Bir belediye kaldırım döşetmişti. Aradan altı ay geçmeden döşenen karoların çoğu yerinden oynamış, kırılmıştı. Bu da bir hırsızlık değil midir?

Devletin veya belediyenin resmî otomobilini şahsî işleri için kullanıyor... Hırsız hırsız hırsız!..

Beş sene oldu mu, devletin ambülansı ile Trakya'dan İzmit taraflarına piknik yapmaya, gezmeye gitmişlerdi. Kimler? Hırsızlar...

İnsan bazen kendine karşı hırsızlık yapar.

Vaktini öldürüyor... Kendi vaktini çalan bir hırsızdır o.

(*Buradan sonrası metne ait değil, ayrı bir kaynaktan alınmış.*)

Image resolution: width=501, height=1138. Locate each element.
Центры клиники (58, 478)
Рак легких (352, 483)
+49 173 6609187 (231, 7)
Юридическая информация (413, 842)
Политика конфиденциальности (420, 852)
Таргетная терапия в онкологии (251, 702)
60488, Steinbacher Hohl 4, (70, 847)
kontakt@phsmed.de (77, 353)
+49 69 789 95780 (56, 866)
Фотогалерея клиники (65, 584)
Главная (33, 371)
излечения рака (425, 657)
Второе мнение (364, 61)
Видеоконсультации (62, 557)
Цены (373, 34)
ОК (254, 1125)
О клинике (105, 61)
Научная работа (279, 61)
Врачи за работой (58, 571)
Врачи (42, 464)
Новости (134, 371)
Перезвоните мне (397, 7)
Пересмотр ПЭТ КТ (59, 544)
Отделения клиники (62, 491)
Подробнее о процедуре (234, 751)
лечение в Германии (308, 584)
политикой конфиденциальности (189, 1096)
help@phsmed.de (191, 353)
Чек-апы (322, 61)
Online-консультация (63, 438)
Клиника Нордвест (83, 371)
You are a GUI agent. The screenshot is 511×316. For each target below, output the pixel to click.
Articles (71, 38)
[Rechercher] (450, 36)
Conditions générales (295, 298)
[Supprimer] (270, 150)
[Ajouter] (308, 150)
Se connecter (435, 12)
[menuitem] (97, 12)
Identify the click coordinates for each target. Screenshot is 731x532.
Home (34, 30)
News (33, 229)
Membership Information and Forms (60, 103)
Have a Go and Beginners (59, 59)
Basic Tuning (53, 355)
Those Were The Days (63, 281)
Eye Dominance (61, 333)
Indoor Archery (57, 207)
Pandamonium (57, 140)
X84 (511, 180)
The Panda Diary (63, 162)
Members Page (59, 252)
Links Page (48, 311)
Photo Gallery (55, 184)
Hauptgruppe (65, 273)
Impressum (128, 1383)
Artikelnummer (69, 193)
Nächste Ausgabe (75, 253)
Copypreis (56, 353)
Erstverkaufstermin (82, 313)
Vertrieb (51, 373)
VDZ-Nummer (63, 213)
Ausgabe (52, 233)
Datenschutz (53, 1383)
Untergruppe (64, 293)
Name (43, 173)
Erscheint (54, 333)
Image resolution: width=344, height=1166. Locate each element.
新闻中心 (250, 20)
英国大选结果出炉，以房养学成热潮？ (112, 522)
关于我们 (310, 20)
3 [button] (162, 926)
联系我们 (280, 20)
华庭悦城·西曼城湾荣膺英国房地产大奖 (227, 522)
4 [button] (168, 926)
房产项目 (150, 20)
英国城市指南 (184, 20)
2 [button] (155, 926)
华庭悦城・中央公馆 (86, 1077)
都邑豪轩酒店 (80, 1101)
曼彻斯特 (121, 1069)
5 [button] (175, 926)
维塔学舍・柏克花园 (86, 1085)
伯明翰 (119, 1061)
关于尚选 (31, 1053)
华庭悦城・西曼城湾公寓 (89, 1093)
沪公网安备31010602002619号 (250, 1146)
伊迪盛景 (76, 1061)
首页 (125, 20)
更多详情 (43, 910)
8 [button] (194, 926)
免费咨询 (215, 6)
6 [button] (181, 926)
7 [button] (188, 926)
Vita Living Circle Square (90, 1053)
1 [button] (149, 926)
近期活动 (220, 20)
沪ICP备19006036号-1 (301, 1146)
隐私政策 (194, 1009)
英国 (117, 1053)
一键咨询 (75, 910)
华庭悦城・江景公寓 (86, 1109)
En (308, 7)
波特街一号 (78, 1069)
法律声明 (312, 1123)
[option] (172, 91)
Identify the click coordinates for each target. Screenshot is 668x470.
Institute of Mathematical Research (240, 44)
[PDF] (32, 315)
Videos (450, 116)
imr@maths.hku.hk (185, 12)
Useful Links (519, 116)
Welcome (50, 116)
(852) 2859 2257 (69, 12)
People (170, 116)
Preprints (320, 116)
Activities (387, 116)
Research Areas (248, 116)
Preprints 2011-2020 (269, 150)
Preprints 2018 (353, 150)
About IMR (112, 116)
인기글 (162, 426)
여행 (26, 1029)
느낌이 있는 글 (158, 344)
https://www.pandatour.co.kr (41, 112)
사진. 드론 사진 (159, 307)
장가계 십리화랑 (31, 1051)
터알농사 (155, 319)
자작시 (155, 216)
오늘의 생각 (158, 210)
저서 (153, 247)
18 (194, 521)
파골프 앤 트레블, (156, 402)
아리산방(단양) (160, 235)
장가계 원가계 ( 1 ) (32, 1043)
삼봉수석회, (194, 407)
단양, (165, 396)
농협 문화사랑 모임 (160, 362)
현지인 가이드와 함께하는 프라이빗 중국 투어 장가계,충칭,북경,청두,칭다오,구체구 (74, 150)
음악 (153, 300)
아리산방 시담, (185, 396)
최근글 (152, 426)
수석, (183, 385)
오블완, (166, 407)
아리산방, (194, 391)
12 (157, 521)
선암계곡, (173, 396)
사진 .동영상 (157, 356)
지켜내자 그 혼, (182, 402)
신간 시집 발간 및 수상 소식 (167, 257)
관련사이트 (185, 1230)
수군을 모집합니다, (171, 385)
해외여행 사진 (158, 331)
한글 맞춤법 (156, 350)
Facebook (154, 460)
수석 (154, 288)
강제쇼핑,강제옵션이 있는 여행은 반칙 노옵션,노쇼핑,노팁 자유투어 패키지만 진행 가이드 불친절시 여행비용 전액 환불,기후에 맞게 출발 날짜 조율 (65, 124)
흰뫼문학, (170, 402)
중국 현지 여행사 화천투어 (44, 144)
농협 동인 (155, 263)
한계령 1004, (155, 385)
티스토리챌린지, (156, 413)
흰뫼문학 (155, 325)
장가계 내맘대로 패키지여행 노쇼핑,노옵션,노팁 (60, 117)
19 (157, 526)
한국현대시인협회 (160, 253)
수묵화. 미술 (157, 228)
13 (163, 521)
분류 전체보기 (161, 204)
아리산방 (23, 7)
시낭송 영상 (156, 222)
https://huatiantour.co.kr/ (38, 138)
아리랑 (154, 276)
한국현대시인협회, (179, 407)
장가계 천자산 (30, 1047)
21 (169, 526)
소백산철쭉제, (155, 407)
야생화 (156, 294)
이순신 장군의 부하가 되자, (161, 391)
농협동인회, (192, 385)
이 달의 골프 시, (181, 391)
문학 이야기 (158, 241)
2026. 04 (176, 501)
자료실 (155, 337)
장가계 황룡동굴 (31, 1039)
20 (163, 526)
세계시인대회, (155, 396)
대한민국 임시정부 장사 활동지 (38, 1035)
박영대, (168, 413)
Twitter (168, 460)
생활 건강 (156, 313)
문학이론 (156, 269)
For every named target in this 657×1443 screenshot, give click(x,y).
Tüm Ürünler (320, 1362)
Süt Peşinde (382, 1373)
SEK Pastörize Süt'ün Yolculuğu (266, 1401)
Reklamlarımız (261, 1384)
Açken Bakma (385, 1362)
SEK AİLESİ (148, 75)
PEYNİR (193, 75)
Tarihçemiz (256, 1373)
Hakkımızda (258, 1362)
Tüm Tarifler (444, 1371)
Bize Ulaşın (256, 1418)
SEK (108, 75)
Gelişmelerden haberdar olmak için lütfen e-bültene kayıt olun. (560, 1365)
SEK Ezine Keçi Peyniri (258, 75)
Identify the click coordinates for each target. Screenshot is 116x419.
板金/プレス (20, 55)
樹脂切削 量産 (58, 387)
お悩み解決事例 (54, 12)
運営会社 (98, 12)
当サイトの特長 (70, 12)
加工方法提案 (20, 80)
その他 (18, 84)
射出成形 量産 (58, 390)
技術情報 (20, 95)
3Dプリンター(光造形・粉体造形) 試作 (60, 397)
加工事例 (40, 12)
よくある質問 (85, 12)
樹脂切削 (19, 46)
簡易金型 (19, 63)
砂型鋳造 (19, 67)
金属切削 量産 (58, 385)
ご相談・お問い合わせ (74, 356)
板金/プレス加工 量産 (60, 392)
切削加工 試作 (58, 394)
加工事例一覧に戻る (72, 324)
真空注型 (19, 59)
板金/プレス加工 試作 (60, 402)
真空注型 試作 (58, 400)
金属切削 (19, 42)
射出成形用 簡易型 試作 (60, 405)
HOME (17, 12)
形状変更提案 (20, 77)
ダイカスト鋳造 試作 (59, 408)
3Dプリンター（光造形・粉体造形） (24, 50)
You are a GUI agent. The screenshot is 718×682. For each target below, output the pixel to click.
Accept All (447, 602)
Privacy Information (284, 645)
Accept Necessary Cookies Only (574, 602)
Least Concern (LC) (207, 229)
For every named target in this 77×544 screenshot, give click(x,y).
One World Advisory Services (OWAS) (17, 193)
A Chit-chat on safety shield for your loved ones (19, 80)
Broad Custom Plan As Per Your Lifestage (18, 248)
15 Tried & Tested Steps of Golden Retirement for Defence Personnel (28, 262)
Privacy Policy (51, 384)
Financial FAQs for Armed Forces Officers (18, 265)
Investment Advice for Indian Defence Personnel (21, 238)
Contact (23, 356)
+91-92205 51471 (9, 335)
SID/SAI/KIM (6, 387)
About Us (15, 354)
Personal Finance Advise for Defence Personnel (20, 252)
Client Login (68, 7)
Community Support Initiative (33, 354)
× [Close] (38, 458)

Gençliğini boşa harcıyor. Hırsız!

Zekat vermeyenler, fakirlerin hakkını çalıyor.

Hakları olmadığı halde, Kur'ana, Sünnete, fıkha, Şeriata aykırı şekilde zekat toplayanlar ve bu zekatları yine Kur'ana, Sünnete aykırı olarak sarf edenler de hırsızdır, hem de katmerli hırsız.

İslam'ın gerçekten uygulandığı Müslüman bir toplumda hırsızlık çok nâdir olur.

Bir İslam şehrinde kaybedilen bir çanta, cüzdan döner dolaşır sahibini bulur.

Bir müşteri takside para paketini unutmuş, şoför paketi polise götürmüş, polis sahibini aramış ve para törenle verilmiş... Böyle bir ülke batmış demektir.

Unutulan bir paranın sahibine verilmesi çok tabiî bir hadisedir, bunun için tören mören yapılmaz.

Eski sanatlı mezar taşlarının bile çalındığı bir ülkede yaşıyoruz.

Camilerde bir tek antika halı, kilim, seccade kalmadı.

Camilerdeki hüsn-i hat levhaları bile çalındı.

Vakıfların kıymetli eşya deposu soyuldu ve yakıldı. Kimler yaktı? Hırsızlar.

Hırsızlar ordusu yeni Ceza Kanunundan pek şikayetçi değil ama bir sıkıntıları var. Cezaevleri çok dolu olduğu için gereken konfor sağlanamıyor.

Konforlu bir hayat sürmek için hırsızlık yapanları konforsuz hapishanelerde yatırmak... Bu da bir tür adaletsizlik değil midir?